Kompas, halaman 13
Ketentuan kuota 20 persen untuk peserta didik dari keluarga tidak mampu dalam penerimaan peserta didik rawan diselewengkan. Surat keterangan tidak mampu (SKTM) mudah dipalsukan demi mendapat bangku di sekolah yang diinginkan. Karena itu, hendaknya ada aturan jelas mengenai bukti kemiskinan yang bisa diverifikasi dengan mudah.
Koordinator Nasional Jaringan Pemantau Pendidikan Indonesia Abdullah Ubaid, di Jakarta, Rabu (21/6), mengatakan, semestinya bukti kemiskinan yang digunakan oleh sekolah ataupun lembaga lainnya ialah Kartu Keluarga Sejahtera (KKS), Kartu Indonesia Pintar (KIP), dan Bantuan Siswa Miskin. Para penerima kartu-kartu itu sudah pasti terdaftar di pangkalan data negara sehingga bisa langsung diverifikasi.

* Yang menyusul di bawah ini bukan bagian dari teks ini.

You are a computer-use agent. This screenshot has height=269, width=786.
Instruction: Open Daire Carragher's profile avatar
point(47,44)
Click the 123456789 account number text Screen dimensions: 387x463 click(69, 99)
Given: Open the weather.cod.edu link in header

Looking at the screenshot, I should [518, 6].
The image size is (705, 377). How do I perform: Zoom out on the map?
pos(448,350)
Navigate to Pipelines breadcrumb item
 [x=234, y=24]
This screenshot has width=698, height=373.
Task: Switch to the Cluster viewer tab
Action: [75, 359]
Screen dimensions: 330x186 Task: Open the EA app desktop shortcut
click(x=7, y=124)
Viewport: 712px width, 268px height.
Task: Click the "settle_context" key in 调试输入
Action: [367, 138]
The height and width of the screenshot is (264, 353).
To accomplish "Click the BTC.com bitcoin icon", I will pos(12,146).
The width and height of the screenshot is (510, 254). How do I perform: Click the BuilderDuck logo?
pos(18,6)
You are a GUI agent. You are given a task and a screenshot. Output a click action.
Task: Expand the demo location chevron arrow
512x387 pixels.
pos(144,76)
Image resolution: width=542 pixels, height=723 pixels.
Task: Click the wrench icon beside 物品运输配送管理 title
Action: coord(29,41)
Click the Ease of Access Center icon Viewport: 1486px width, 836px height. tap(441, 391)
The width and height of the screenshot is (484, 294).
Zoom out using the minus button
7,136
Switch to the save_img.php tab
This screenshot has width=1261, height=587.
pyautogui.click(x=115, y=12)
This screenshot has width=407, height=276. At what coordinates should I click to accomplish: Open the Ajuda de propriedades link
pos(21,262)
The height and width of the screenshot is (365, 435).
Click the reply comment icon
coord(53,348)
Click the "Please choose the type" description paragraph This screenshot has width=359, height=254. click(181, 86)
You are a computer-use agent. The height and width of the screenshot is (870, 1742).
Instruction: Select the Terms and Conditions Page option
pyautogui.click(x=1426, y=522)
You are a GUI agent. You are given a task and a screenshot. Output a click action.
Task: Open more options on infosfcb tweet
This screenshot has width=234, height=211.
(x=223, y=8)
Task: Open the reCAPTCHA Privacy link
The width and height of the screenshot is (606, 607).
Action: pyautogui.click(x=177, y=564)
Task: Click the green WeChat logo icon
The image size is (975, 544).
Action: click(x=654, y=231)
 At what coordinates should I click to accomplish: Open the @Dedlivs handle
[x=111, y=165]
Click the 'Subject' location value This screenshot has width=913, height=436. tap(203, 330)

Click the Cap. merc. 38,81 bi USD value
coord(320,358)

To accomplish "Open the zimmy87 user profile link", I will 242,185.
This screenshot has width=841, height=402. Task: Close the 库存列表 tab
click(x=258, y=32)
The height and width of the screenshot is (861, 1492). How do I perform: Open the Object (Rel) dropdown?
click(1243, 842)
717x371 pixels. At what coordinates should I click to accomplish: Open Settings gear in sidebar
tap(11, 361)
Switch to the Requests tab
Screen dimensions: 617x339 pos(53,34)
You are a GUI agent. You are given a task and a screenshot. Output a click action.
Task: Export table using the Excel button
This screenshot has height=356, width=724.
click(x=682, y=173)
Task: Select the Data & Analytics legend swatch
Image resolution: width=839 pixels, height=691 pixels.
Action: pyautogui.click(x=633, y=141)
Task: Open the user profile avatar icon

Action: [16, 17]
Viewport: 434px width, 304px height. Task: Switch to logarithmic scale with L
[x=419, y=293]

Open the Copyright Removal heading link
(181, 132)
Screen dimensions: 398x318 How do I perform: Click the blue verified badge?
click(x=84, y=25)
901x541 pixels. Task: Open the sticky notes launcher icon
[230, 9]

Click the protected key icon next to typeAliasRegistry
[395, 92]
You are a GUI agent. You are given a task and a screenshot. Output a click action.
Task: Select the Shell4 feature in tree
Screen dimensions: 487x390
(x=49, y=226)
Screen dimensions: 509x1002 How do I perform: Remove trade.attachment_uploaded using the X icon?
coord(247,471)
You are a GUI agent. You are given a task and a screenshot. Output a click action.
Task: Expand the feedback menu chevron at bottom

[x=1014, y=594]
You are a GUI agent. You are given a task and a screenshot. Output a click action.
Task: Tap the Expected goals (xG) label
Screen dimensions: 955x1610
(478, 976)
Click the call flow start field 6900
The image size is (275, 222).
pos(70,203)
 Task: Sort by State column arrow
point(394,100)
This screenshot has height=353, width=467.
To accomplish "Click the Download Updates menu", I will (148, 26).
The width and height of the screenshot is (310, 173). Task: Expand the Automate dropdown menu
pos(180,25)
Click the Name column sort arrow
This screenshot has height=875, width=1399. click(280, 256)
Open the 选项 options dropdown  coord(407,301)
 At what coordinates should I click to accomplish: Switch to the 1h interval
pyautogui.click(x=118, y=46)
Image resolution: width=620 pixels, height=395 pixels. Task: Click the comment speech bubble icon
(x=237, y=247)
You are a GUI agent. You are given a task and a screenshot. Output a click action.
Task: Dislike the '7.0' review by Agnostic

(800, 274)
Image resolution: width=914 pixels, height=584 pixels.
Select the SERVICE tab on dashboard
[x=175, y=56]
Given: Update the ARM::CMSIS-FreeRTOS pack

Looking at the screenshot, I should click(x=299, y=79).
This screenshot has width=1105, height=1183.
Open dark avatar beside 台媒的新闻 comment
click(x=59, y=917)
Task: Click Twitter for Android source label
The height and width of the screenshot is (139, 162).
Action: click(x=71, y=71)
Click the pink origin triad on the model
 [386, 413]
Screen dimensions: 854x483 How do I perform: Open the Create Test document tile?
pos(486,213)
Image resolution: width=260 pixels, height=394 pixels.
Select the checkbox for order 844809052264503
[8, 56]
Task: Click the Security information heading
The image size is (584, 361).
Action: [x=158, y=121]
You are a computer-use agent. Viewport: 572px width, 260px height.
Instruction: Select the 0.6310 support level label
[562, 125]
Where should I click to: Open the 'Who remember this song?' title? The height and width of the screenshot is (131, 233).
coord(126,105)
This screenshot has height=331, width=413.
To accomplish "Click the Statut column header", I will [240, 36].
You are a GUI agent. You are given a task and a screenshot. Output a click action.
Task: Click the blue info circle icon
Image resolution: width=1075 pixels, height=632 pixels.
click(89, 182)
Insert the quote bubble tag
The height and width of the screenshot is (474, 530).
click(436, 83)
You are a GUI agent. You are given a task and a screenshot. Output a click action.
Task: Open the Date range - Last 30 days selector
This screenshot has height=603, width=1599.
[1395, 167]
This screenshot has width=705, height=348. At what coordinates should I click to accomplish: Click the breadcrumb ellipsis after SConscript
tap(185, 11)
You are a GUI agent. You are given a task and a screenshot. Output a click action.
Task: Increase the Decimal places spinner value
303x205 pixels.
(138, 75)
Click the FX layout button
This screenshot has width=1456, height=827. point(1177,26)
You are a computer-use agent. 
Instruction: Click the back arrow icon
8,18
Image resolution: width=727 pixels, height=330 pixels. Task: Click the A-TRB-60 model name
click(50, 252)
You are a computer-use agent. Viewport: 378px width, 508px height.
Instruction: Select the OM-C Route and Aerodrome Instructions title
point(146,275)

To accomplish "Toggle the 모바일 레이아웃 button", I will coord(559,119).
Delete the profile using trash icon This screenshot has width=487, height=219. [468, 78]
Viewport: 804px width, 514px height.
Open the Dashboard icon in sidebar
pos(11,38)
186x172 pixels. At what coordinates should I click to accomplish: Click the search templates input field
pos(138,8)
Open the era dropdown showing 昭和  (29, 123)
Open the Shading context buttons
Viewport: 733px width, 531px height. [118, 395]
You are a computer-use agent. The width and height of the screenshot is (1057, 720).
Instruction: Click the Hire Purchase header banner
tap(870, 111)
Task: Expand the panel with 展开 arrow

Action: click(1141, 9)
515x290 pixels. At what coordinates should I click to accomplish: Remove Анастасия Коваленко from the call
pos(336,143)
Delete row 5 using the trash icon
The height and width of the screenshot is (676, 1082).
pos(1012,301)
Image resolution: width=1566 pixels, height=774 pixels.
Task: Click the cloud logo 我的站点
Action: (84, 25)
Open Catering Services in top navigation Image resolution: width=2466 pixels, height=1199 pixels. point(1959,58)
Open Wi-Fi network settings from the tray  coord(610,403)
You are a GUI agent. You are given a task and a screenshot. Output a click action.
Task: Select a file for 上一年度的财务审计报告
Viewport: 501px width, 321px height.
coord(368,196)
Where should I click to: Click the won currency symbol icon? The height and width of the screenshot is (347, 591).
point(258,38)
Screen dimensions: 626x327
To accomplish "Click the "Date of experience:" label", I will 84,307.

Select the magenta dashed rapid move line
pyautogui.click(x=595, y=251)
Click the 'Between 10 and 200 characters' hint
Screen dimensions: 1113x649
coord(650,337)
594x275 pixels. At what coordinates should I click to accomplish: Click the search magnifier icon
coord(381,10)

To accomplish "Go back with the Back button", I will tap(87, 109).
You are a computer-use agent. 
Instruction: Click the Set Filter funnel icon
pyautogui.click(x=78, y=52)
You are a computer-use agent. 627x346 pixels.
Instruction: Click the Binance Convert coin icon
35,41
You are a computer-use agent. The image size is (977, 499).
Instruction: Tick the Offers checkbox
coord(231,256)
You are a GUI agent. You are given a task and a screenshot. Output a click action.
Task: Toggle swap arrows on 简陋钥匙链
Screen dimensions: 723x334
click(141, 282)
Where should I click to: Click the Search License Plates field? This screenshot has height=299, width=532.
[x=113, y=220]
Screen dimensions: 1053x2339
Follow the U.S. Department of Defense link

Ia mengkritisi sekolah-sekolah yang masih bertumpu pada SKTM sebagai bukti bahwa calon siswa dari keluarga miskin sehingga bisa masuk ke dalam kuota 20 persen di sekolah. Aturan penerimaan peserta didik baru menegaskan, sekolah tak boleh menarik biaya apa pun dari orangtua. Namun, katanya, ada sekolah yang melakukan jual-beli bangku melalui kuota 20 persen untuk siswa miskin. Oleh sebab itu, lanjutnya, harus ada aturan tertulis melarang pemakaian SKTM.
Sementara itu, Direktur Jenderal Penanganan Fakir Miskin Kementerian Sosial Andi Zainal Abidin Dulung mengatakan, SKTM sudah tidak berlaku karena pemerintah menggunakan data Badan Pusat Statistik yang sudah mengurutkan penduduk Indonesia dari yang terkaya hingga termiskin. Kemensos mengambil 25 persen penduduk di urutan terbawah. Mereka menerima bantuan pemerintah berupa beras miskin, program keluarga harapan, KKS, dan KIP. Data para penerima tengah diintegrasikan oleh Kemsos dengan data pokok pendidikan Kementerian Pendidikan dan Kebudayaan.